▶ [Фрагмент источника]:

....

Это апокалиптическое настроение разделял и епископ Феофан (Быстров), тоже в своем роде выдающийся человек, крупный библеист, который не мог себе простить, что когда-то ввел Распутина в царский дом. Он потом уехал на покой из Сербии во Францию и жил вполне аскетической жизнью в пещере. Но вот ему казалось, что история кончена. А история не кончается.
Нам не дано знать сроков истории. Это вообще некоторая опасная тенденция русского духа, которую мы можем назвать апокалиптическим испугом: она правильна в том смысле, что выражает напряженное ожидание Царства Небесного, но это напряженное ожидание Царства Небесного не должно быть локализировано и приурочено к определенному времени. Господь грядет, но мы не знаем, когда Он придет, когда будет Его Второе Пришествие. Мы этого не знаем, нам Богом дана история, и по отношению к истории мы должны действовать. Вы знаете, какую роковую роль апокалиптика сыграла в разделении XVII столетия, когда старообрядцам тоже показалось, что история кончилась и нужно уходить в леса, тем более, что их и церковь, и государство притесняли. Они проклинали государство в те года, им казалось — все кончено: Третий Рим, то есть Москва, Московское государство, пал, а «четвертому не бывать». Это и определило раскол. Кстати, старообрядцам все равно пришлось вернуться в историю: как известно, они сыграли довольно решающую роль в зарождении и развитии русского капитализма до революции. Это в каком-то смысле парадоксально, но это как раз показывает, насколько тщетно отказываться от истории. Наоборот, с историей нужно всегда считаться, вернее, в историю нужно быть вовлеченным и ее направлять.

....

▶ [Задание]: Какую роль, согласно фрагменту источника, старообрядцы сыграли до революции? Опирайтесь только на фрагмент источника.

▶ [Собранные данные]:
....

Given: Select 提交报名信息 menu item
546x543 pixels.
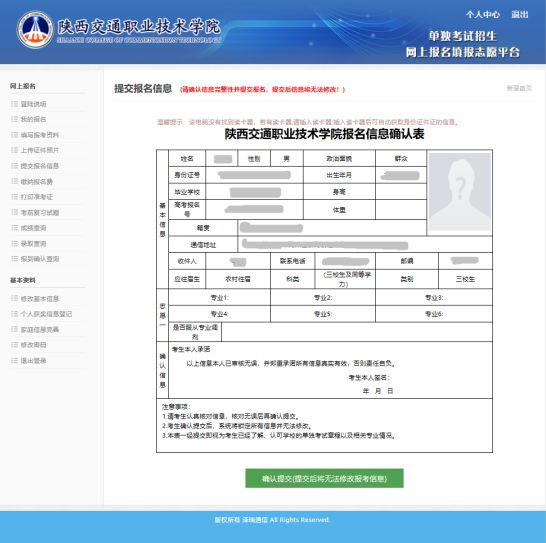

....

▶ [Ответ]: Довольно решающую роль в зарождении и развитии русского капитализма.